Our Little Secret review – Lindsay Lohan’s Netflix comedy is a minor win

Estimated read time 4 min read

The return of Lindsay Lohan, redefining herself as movie star rather than tabloid joke, coincided with Netflix’s annual rebrand as home of cheap and cheerful Christmas fodder, easily made and easily devoured. It was a smart, low-stakes, high-exposure comeback, with 2022’s Falling into Christmas, her first lead role in almost a decade, a no-brainer of a hit during the streamer’s seasonal onslaught.

It almost didn’t matter that it wasn’t very good, it wasn’t really supposed to be, it just gave us proof that Lohan still had the same magnetism that made her a star in the first place. But her next film with Netflix was less of an easy pass – the genuinely atrocious Irish Wish – and suddenly her association with the streamer was feeling less like a restart and more like a long pause, trapping her in a mode she really needed to be running away from (next year’s Freaky Friday sequel should help with that). Her third, and contractually final, outing with the platform is the best of the lot but only because the bar is so low we can’t even see it, not only for Lohan’s latest run but for Netflix’s festive oeuvre at large.

Our Little Secret does, to its credit, play less like another attempt to recycle the junky Hallmark formula and more like one trying to emulate a slicker 2000s comedy. There are shades of Meet the Parents and Four Christmases and even a director of that era at the helm, Stephen Herek, who worked with stars like Mark Wahlberg, Angelina Jolie and Tommy Lee Jones in that same decade. It’s not as glossy or as raunchy as last year’s surprise smash Anyone But You but it’s trying to appeal to the same audience, those who grew up with studio rom-coms that boasted slightly more ambition. Like many of those films, it also revolves around a deception, and like in Anyone But You, it’s another one that’s set up so poorly that one wonders why they even bothered lying in the first place.

It starts in 2014 as Avery (Lohan) and her boyfriend Logan (Ian Harding) are arguing their way into her surprise going away party. She’s moving to London and in a desperate attempt to keep her from going away, Logan proposes. She says no and he storms off. A decade later and both are with new partners, heading out of town for the holidays. For the first time, they’ll both be meeting their other half’s parents but, in a twist that requires a Santa’s sack of unasked questions from us, they find out that they are spending Christmas with the same family. Their partners are siblings and, after a “wait, why, huh?” discussion, they choose not to tell anyone that they were ever together.
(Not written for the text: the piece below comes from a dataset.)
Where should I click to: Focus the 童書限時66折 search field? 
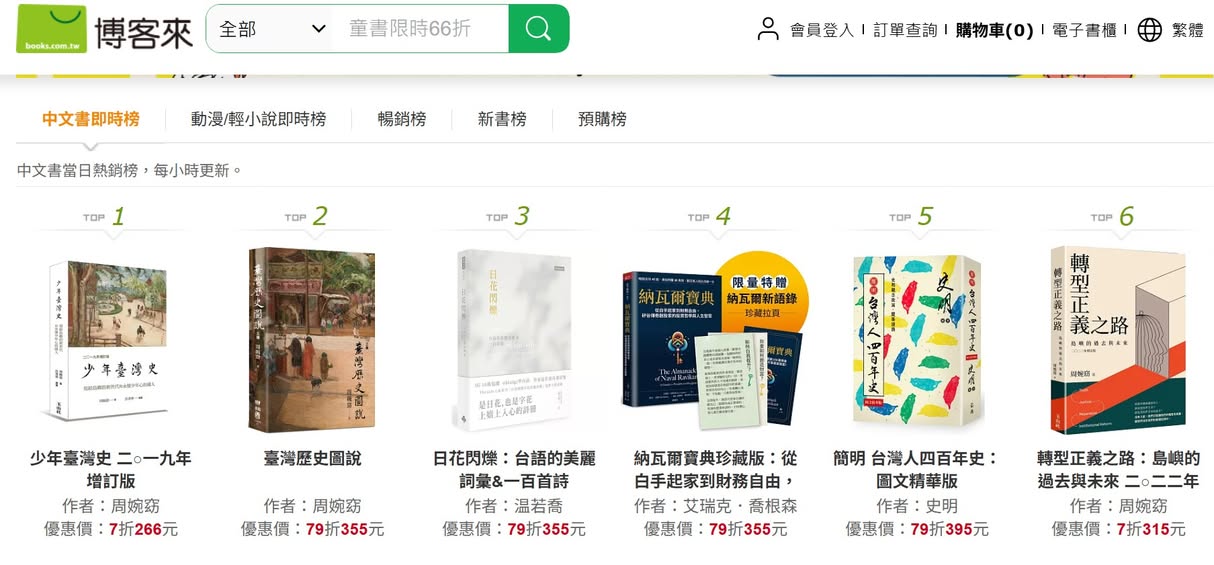click(422, 29)
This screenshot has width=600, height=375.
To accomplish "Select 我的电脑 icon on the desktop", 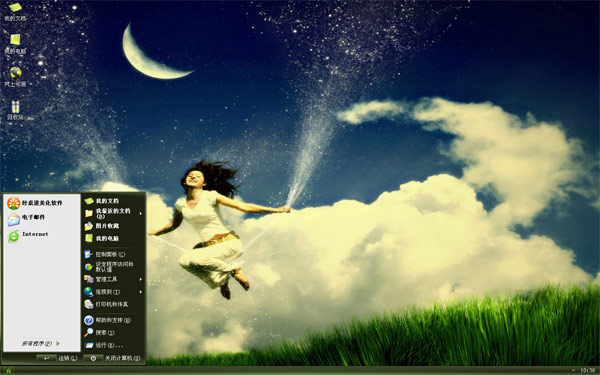I will coord(15,44).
It’s a decision that never makes all that much sense but leads the pair down a far-fetched journey of accidentally consumed weed gummies, fake dog stomach-pumping, underage drinking, blackmail and embarrassing church speeches. If none of this is as funny as it should be (the film is really not that funny at all), it’s just about enjoyable enough thanks to a brisk pace and a spirited cast. Around the edges, there’s more talent than we’re accustomed to seeing here with ex-Saturday Night Live cast members Tim Meadows, Chris Parnell and one-seasoner Jon Rudnitsky, the Scrubs stalwart and Birth/Rebirth standout Judy Reyes, Scandal and The Comeback’s Dan Bucatinsky, Mission: Impossible’s Henry Czerny and, most rewardingly, Kristin Chenoweth. The Wicked star, playing a viperous Real Housewives-inspired mother, gives the film a heavy lift whenever she’s on screen, operating well within her wheelhouse (she’s also appeared in festive comedies like Netflix’s Holidate and the aforementioned Four Christmases) but adding flavour to what can often be a bland trifle.
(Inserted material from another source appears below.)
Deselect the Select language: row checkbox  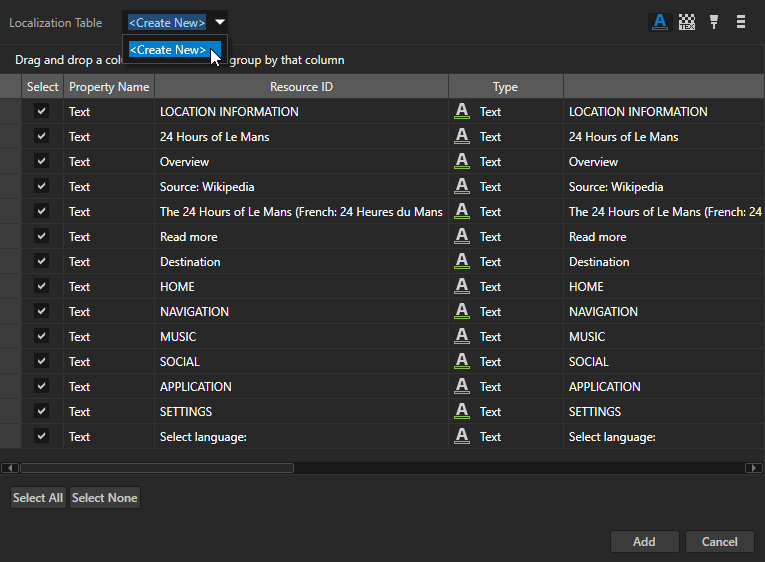42,436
Lohan and Harding are decent enough at the bantering – the latter has a Seth MacFarlane-esque elasticity that really works here – but the script, from first-time writer Hailey DeDominicis, isn’t smart or inventive enough to really stretch them. As we close this year out, I pray that no comedy in 2025 or really ever again relies on a scene where a character inadvertently binges on edibles, an eye-rollingly overused trope that also implies that cannabis is some terrifying hallucinogen. Instead, some gummies might be better relied upon while watching Our Little Secret, a perfectly adequate Christmas comedy that could do with a boost.